海外公演チケット販売の(株)カーテンコールの小林秀夫氏が来店。続いて若い男女の4人組が入ってきたので、小林氏には奥で待機して戴く。演劇とは縁のなさそうな、素朴さと悧発さを持った4人組は、信州大学の人文学部や教育学部の3、4年生。その内のひとりが、GOLDONIでは将来の舞台芸術図書館の蔵書にするつもりで非売品扱いの『コメディア・デラルテ』(ミック著・梁木靖弘訳。未来社刊)を探しているが見つからないと言うので、期限付きで貸して差し上げる。泉澤君、読後レポートを求められるとも知らず、嬉しそうに帰っていく。4人組がいたので店に入れず、外に待つ青年ふたり。音楽公演を企画する団体のメンバー。いつもは企画のことで話を伺ったり、PCのことを教わったりするが、やっと本を探し始めた小林氏に、再度の交流のお願いは憚られ、外で立ち話。
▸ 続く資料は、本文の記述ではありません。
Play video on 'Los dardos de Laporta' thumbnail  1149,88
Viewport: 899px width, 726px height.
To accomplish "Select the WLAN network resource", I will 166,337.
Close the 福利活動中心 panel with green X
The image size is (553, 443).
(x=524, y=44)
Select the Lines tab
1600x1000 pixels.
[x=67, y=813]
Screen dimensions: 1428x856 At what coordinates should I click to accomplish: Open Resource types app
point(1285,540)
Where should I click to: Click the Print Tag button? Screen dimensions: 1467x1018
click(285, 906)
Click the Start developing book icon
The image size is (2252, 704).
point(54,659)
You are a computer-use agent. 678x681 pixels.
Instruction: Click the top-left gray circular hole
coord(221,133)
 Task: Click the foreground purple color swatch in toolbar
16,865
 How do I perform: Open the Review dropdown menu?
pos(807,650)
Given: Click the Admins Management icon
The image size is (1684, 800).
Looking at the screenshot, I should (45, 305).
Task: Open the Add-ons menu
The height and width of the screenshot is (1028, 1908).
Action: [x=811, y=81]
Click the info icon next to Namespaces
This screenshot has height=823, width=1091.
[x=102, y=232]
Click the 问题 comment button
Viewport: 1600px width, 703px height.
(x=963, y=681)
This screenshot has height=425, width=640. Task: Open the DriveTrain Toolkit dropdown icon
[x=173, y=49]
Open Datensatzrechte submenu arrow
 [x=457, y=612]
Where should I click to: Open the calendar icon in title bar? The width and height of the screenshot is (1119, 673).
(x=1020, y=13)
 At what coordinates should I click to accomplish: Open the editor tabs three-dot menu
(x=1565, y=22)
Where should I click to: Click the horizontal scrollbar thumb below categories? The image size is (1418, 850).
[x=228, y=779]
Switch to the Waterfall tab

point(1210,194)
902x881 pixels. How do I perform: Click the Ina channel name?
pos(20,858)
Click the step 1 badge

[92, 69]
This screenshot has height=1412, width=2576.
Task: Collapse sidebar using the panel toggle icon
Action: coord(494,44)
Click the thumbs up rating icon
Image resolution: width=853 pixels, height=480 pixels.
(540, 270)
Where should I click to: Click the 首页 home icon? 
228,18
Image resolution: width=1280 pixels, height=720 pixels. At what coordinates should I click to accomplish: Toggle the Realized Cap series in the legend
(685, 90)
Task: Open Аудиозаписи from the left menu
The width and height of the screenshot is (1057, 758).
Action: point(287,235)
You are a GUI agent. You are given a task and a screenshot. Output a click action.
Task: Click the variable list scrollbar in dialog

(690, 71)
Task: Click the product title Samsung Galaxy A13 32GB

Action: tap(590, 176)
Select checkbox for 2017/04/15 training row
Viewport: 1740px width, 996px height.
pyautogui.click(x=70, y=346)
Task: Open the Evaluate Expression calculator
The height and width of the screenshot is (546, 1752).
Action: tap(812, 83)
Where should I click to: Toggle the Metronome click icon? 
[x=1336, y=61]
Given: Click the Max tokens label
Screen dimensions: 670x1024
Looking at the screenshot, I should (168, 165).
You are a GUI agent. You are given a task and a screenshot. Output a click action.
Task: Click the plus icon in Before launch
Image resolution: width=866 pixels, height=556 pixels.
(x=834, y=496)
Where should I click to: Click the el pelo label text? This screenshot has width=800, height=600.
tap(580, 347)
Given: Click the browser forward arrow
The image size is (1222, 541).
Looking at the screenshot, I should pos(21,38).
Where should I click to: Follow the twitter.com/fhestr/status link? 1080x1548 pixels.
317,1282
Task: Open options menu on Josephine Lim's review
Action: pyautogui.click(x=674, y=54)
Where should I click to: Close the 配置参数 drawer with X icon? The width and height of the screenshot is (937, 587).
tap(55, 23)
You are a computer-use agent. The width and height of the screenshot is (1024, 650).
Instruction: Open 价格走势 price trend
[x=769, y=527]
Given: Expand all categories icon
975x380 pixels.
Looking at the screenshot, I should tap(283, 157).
小林氏からはご自身の事業のことなど伺った。当方の、夢の『舞台芸術図書館』についても、長い時間話し合い、また諭されもした。忝し。
フランス演劇の岡田正子さんから、久しぶりの電話。私の陳腐な啓蒙運動を知ってか、相当の年配だと思われたのか、ご自身よりふた回りも下の年齢であることに驚いていらした。
  ×         ×
専門書店に来て、それも品切・絶版の、売値が定価の倍にもなる本を、初めての来訪者が借りられることに本人は驚いていたかもしれない。4年(準備期間を入れれば6年)前に始めたこの演劇書専門GOLDONIは、何度でも言うが、最初から採算度外視の、演劇の啓蒙運動。GOLDONIに来たことのない知り合いの「演劇人」や「演劇研究者」の多くは、劇場や大学などで出会えば、「商売、どう」とお気遣い下さる。彼らの同僚、先輩後輩、教え子が、他では読めない本を借りたり閲覧していることも知らないで、だ。著名なライターの永江朗氏の取材を受けたときには、「こちらは劇団四季とか文学座とか文化庁とかの支援でおやりになっているのですか」との永江さんの最初の問いに、「私の支援だけです」の一言で、彼にバツが悪い思いをさせたが、永江さんほどの目利きでなくとも、普段に本探しをする人ならば、GOLDONIの店の規模では採算が取れないことと同時に、レファレンス中心の日本では稀有な専門書店であること、目的が他にあることは瞬時で判るはず。GOLDONIに来る演劇を学ぶ学生や劇団の研究生は、ほぼ例外なく、「うちの先生はゴルドーニに来ますか」と訊く。「来ないね」と言うと、彼らは一様に悲しそうな表情になる。どういうことか、いまどきの「演劇人」たちに理解できるだろうか。